TASK TO CARRY OUT: Your reply should consist solely of the number of lines in the data that contain "resolution".

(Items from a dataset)
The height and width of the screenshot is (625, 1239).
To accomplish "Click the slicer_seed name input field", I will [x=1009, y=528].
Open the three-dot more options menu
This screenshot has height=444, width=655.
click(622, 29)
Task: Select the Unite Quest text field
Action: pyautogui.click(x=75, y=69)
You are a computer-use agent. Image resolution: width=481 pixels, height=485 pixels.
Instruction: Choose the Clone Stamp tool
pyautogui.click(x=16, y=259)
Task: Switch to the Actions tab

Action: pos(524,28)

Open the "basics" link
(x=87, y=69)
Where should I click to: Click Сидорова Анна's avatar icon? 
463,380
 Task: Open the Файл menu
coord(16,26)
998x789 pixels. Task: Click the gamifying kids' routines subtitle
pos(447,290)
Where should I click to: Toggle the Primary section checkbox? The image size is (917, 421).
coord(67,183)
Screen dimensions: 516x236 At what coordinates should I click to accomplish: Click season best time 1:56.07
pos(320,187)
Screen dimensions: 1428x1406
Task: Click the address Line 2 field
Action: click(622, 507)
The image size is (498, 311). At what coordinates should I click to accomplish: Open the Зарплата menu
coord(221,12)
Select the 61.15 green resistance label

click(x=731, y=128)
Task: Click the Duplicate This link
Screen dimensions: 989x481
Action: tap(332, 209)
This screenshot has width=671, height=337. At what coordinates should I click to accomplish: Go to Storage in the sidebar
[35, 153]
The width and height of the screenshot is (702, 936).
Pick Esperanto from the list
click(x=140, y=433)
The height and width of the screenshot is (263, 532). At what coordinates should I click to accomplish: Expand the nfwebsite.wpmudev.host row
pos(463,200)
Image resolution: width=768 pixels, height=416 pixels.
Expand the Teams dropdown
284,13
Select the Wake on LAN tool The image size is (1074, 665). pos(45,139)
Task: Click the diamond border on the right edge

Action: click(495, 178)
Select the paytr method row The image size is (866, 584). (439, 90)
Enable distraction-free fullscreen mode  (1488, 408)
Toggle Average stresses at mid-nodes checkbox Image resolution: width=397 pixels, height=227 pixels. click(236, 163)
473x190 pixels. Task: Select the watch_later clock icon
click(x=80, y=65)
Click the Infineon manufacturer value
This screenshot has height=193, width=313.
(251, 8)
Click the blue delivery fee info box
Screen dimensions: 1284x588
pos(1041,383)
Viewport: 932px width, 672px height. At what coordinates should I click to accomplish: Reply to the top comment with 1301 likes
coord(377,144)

OUTPUT BELOW: 3